Police officers have one of the toughest jobs available outside of actual military service. Members of the Stevens Point and Plover Police departments, the Portage Co. Sheriff’s Office and the Wisconsin State Patrol make the conscious choice to join a profession the rest of us don’t want to dirty our hands with. Many of those peace officers often go without knowing how much we appreciate them- and sometimes they’re even criticized for doing their job.
The men and women of our local law enforcement encounter the darkest and worst side of our community: suicidal individuals, drug and alcohol abuse and related deaths, untreated mental illness, sex crimes, domestic violence and child abuse and- while it’s mercifully rare locally- murder.
For the most part, we see law enforcement in our daily lives as they drive through the community, or speed through town on their way to a service call. They are the public face when a road is blocked to traffic due to a car accident or other emergency, barraged with repeated inquiries by passersby eager for information the officer doesn’t always have. They’re gawked at by passing traffic when they pull over a motorist. They face regular backlash whenever they take possession of new or updated equipment and- increasingly- their actions are captured on cell phone video by the angry friend of someone being placed in handcuffs.

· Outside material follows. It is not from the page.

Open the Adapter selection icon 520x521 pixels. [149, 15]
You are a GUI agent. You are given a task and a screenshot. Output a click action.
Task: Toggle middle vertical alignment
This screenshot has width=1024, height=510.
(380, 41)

Every move they make is open to public scrutiny largely because much of what they do is in public.
We’ll never know how many near-catastrophes they’ve averted. We’ll never know how many lives were saved by their presence or actions. We’ll never know how many drug mills have not set up shop locally, how many home invasions did not occur and how many weapons were not brought into schools.
We’ll never know how bad it could be- and that’s kind of the whole point.

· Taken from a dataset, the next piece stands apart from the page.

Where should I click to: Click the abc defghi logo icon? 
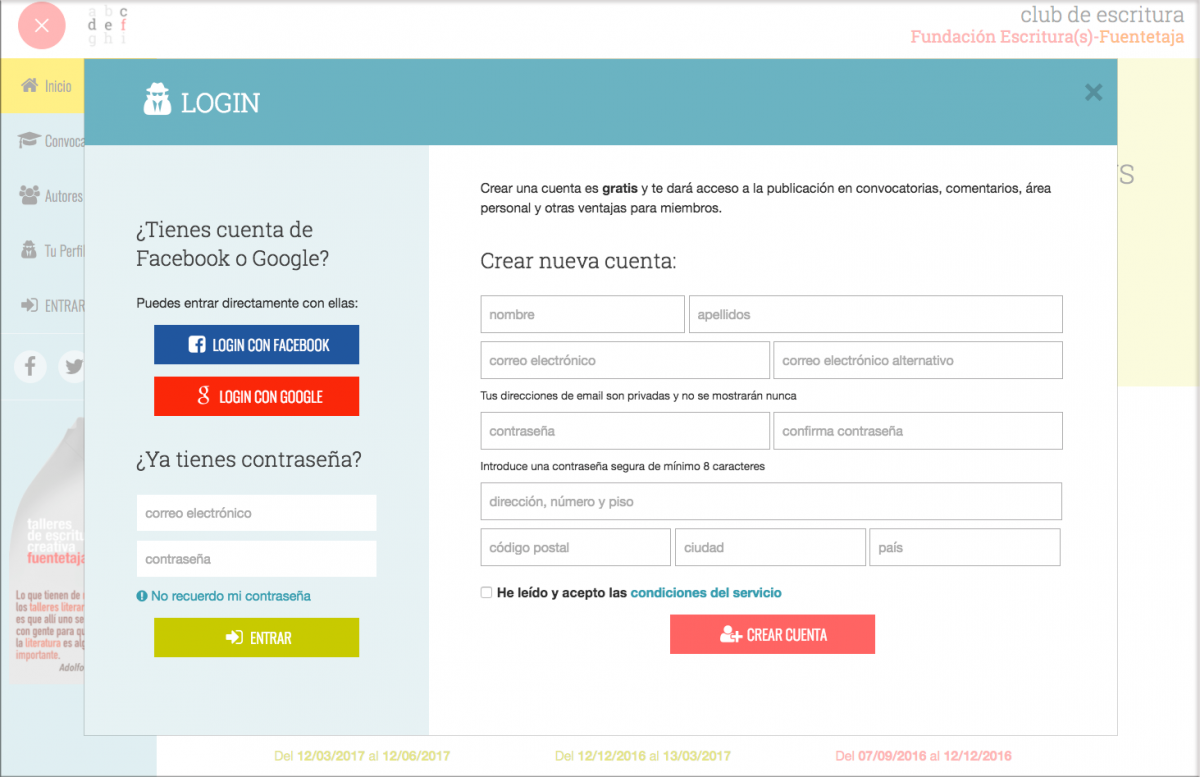point(107,26)
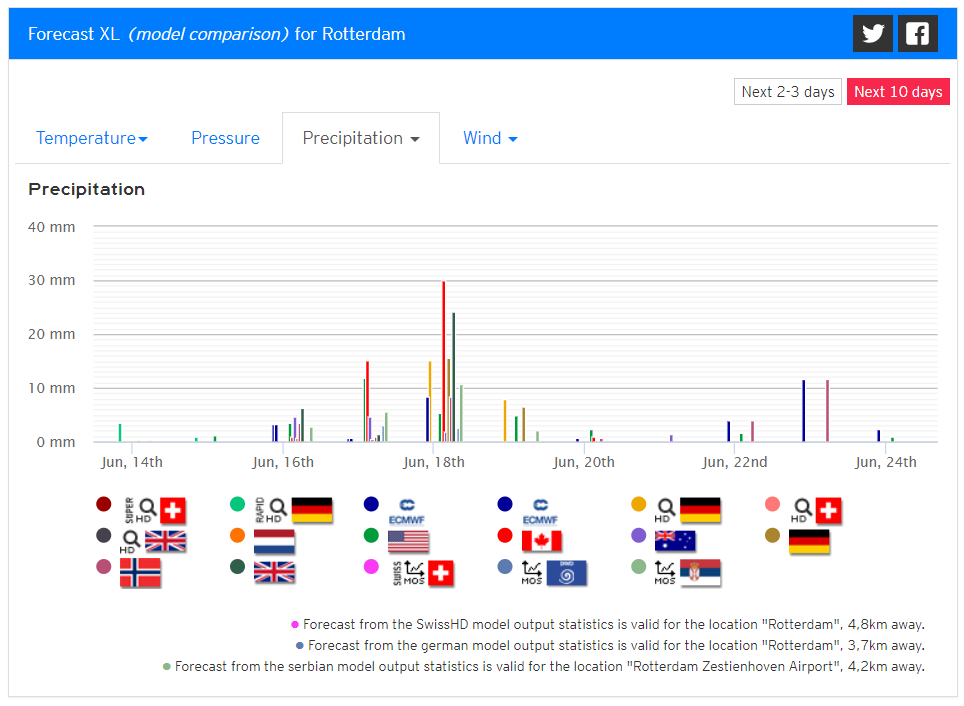Select Next 2-3 days view

click(x=788, y=92)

There’s no denying we’ve got our share of problems here. Our community has suffered through murders, sexual assaults, violence and suicides. Crime will never go away. But law enforcement doesn’t just prevent crime- they also try to understand why it happens and educate local residents as to the triggers and warning signs of criminal activity.
They also make time to spend with the communities they serve. In Plover, police offer quasi-social events like “Coffee with a Cop” at Dunkin’ Donuts, where residents are invited to chat or share concerns over a cup of Joe.

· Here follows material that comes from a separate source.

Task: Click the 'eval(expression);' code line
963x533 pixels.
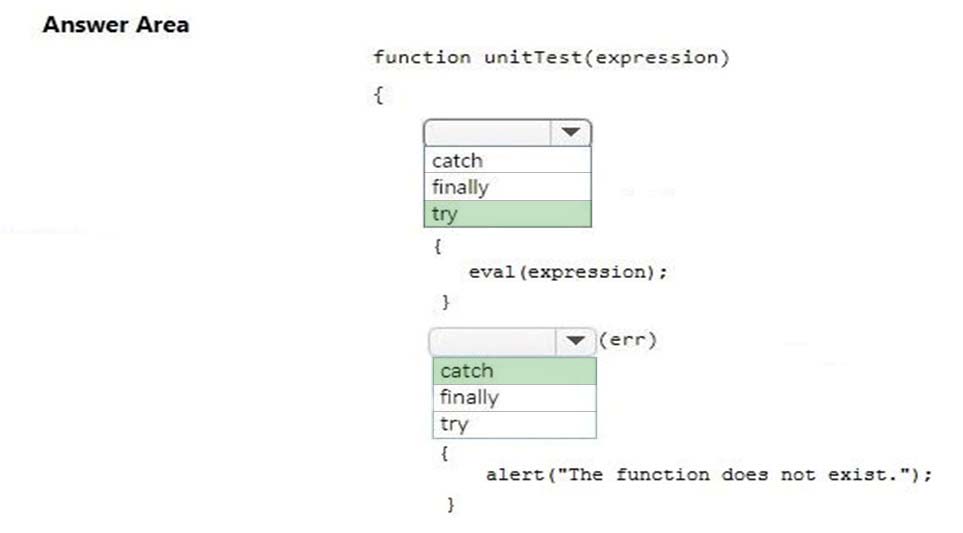Action: click(x=568, y=272)
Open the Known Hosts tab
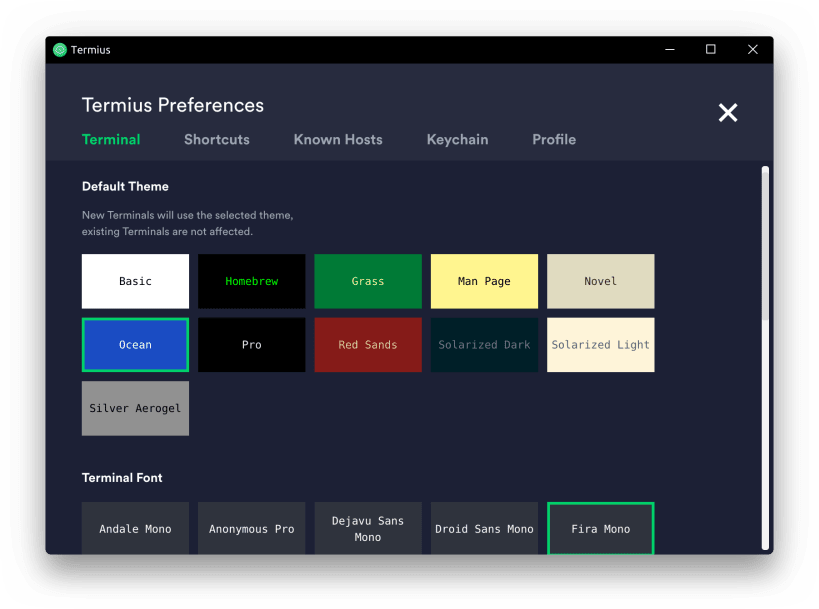The image size is (819, 609). (337, 140)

Plover PD, along with the Portage Co. Sheriff’s Office, also helped launch the now-hugely popular “Cops and Bobbers” fishing event in June, inviting kids and families to try their luck on the shorelines at Bukolt Park. The department also performs a hefty community service by taking less-fortunate kids shopping for back-to-school clothes and Christmas presents.
Last year Stevens Point police launched the “Guns & Hoses” fundraising event to benefit Never Forgotten Honor Flight. It’s a day-long family affair which relies on several police-community partnerships and puts local cops, firefighters and the military directly in the public eye, casting them in a more approachable light. The department also has its Coin Recognition Program, whereby regular citizens are recognized annually for heroic efforts in thwarting crime, assisting law enforcement with an investigation or saving a life.
Along with Portage County deputies, area police officers eat lunch with local students, help stranded motorists change a tire or retrieve gas and search for lost pets. Amid the required paperwork for each of their service calls, each officer carries a highly-visible presence in our community. They respond to calls for help in the middle of the night, during holidays and always at great personal risk.
We could say “thank you” to each local police officer and sheriff’s deputy, but somehow it doesn’t seem enough. Certainly our gratitude should also be extended to the families of local law enforcement, too, since it is the spouses, children and parents who worry and fear most each time their loved one heads off to work.
But really, saying “thank you” is all we can do.
So to all local law enforcement- thank you for all you do.